1 - I have had freshly shaved white truffle in Piemonte that was almost tasteless, and I have had French black truffle that was so flavourful that only a few shards were needed to flavour a dish.
2 - there are some things that some people are simply not able to taste/hear/smell. I am a wine nut. I have known otherwise gifted tasters that were not sensitive to trichloroanisole (TCA) the chemical that indicates that a wine has been 'corked', and when I was saying that a particular wine was corked, they didn't know what I was talking about as they couldn't detect it (a serious shortcoming in a taster as when TCA is present, it affects the fruit in the wine - sometimes rendering it undrinkable but sometimes just muting slightly the fruit elements, and that would seem to an TCA insensitive taster as just being a wine they just didn't like as opposed to a flawed wine.
Asking someone that has basically no hearing above 4000 hz (not uncommon for those with noise induced hearing loss - NIHL) to assess a system for high note reproduction is pointless.

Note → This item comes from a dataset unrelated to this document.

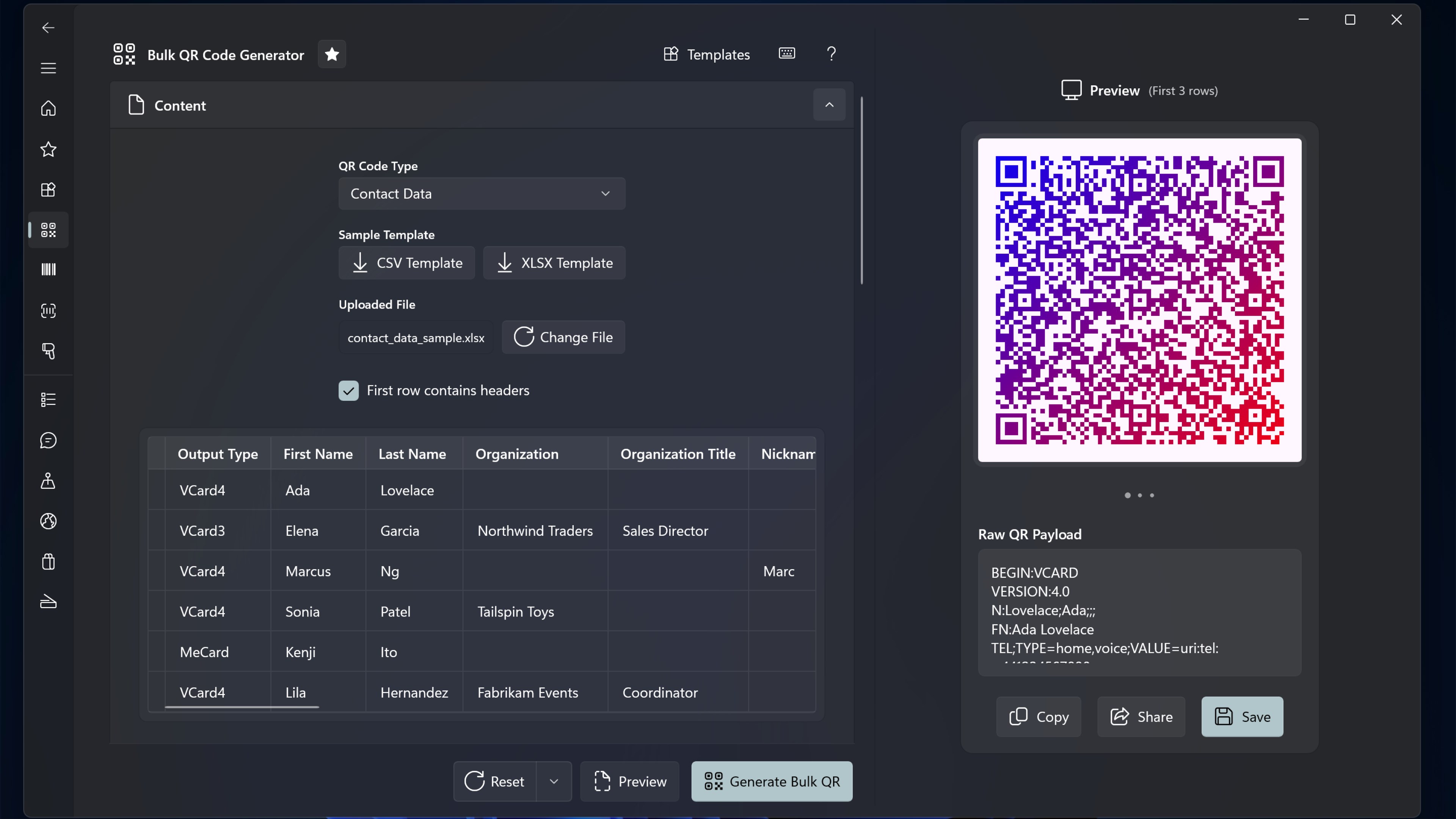The width and height of the screenshot is (1456, 819).
Task: Open the Templates menu
Action: tap(706, 54)
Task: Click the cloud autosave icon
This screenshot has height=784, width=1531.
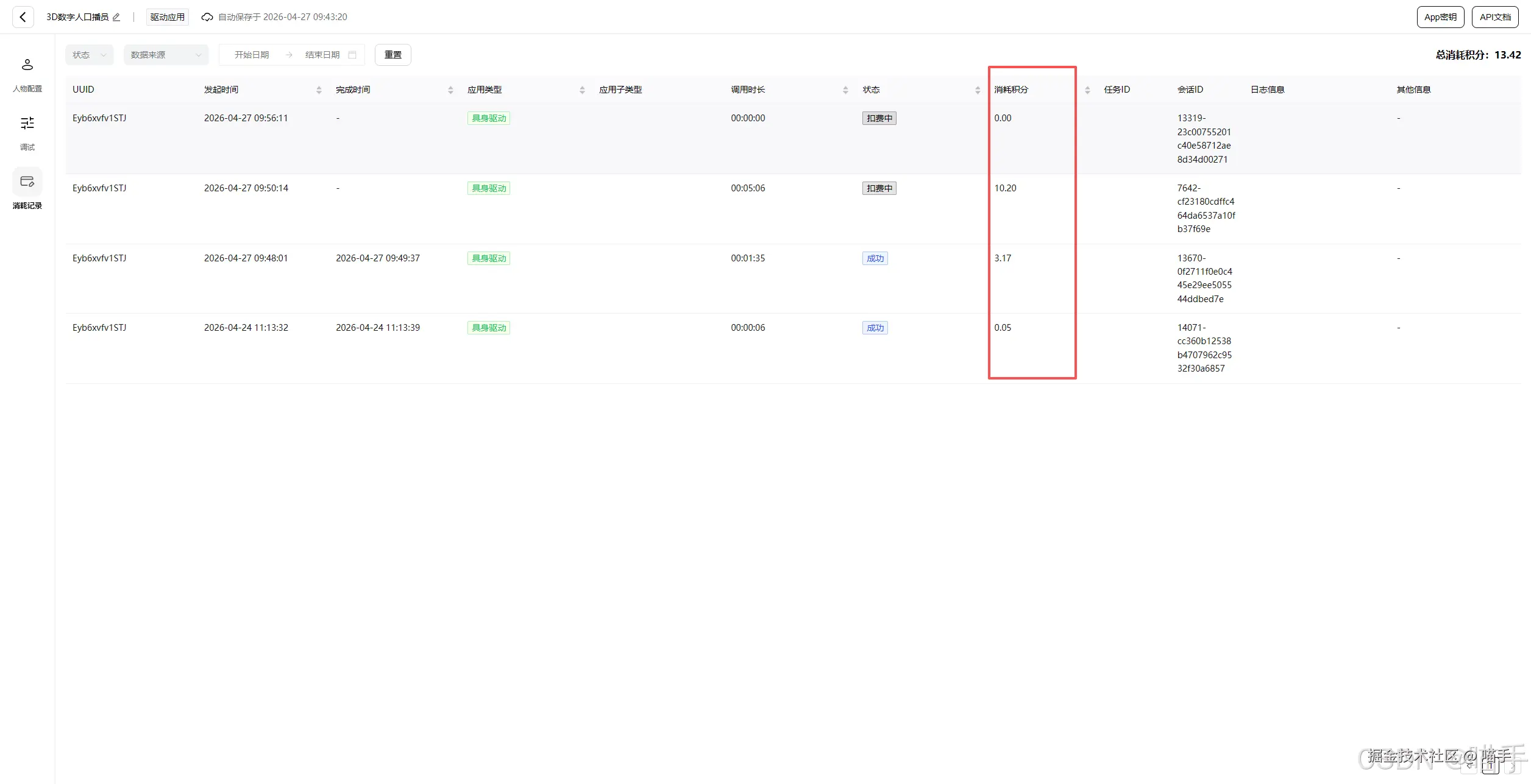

from the Wall Street Journal:
It's a fact -- people react to truffles in vastly different ways. Now scientists are closing in on why. Nearly 25% of the population do not smell androstenone, a chemical that contributes to truffle's signature musky aroma (and makes female pigs go into mating stance). Another 40% of people are keenly sensitive to androstenone; they say it smells like rotten wood or sweat. The rest of the population likes the smell.